● DIRECTIONS
Exactly the lines from the one containing "Image resolution: width=1024" through the one containing "Where should I" in the listing below are to be copied, with the pictures left out.

● AVAILABLE DATA
Start of Block

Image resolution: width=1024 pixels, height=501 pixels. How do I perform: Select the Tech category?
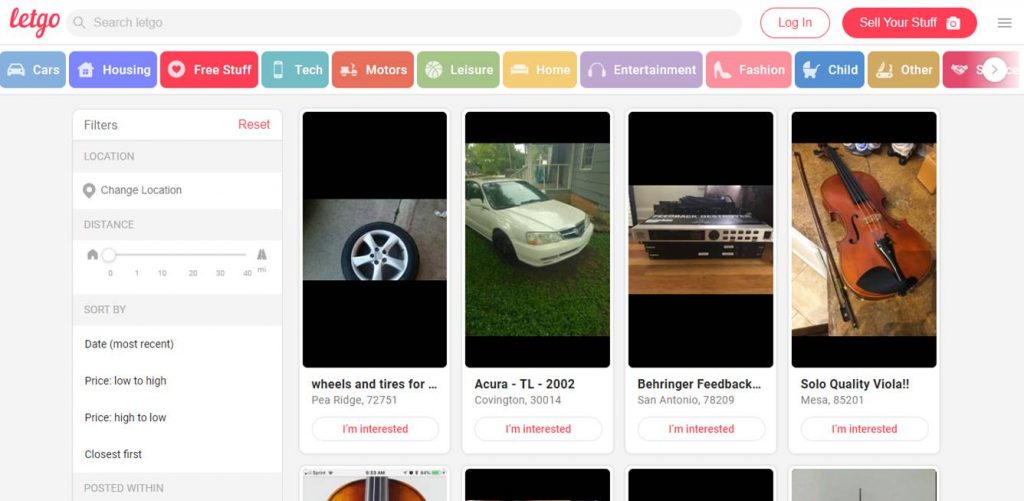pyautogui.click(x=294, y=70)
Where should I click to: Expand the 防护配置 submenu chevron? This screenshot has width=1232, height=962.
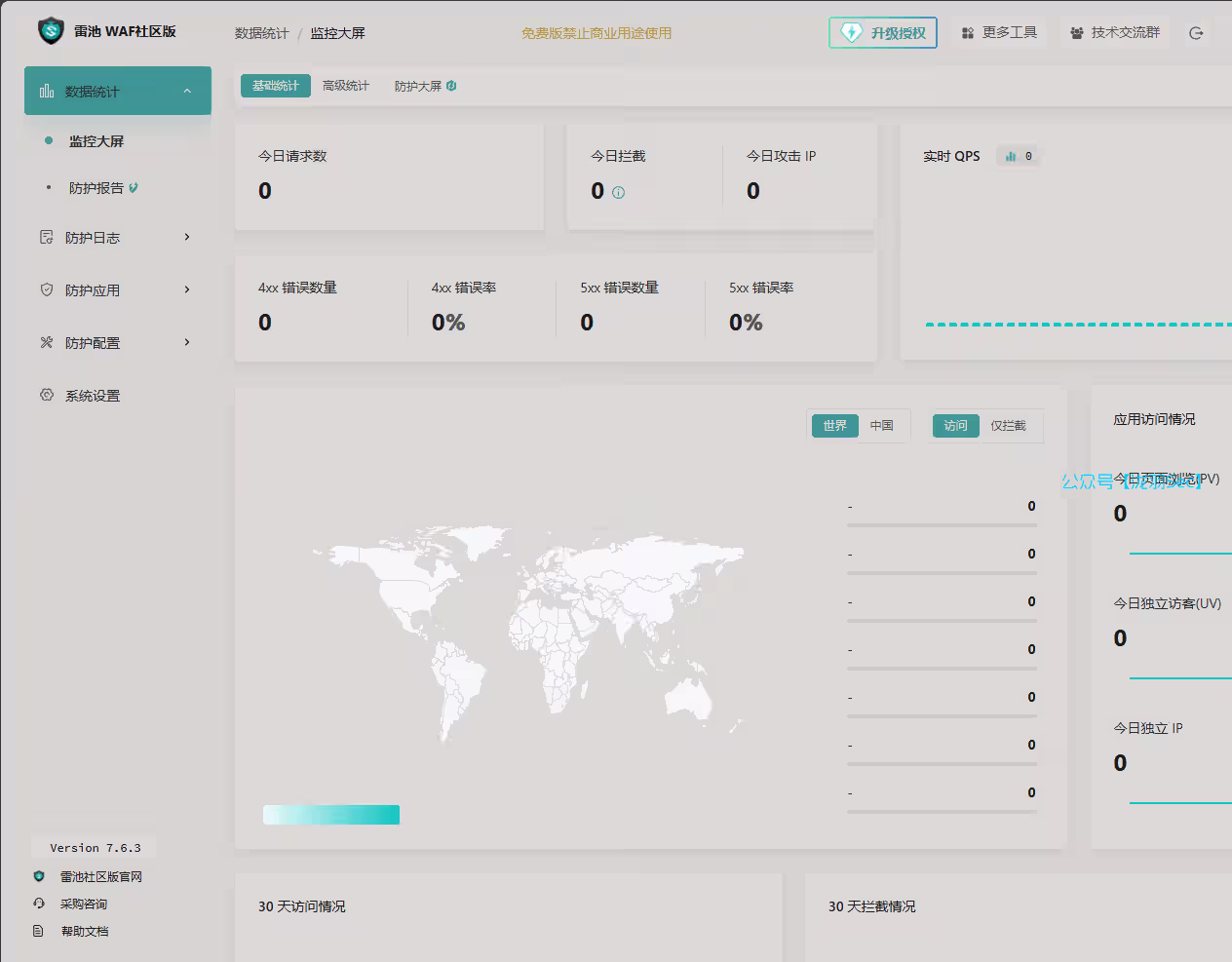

End of Block
Start of Block

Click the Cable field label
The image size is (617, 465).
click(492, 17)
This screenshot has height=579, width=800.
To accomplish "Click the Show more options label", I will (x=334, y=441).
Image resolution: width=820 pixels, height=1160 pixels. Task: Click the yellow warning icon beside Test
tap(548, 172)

End of Block

● EXERCISE RESPONSE
Image resolution: width=1024 pixels, height=501 pixels. How do I perform: Select the Tech category?
pyautogui.click(x=294, y=70)
Where should I click to: Expand the 防护配置 submenu chevron? This screenshot has width=1232, height=962.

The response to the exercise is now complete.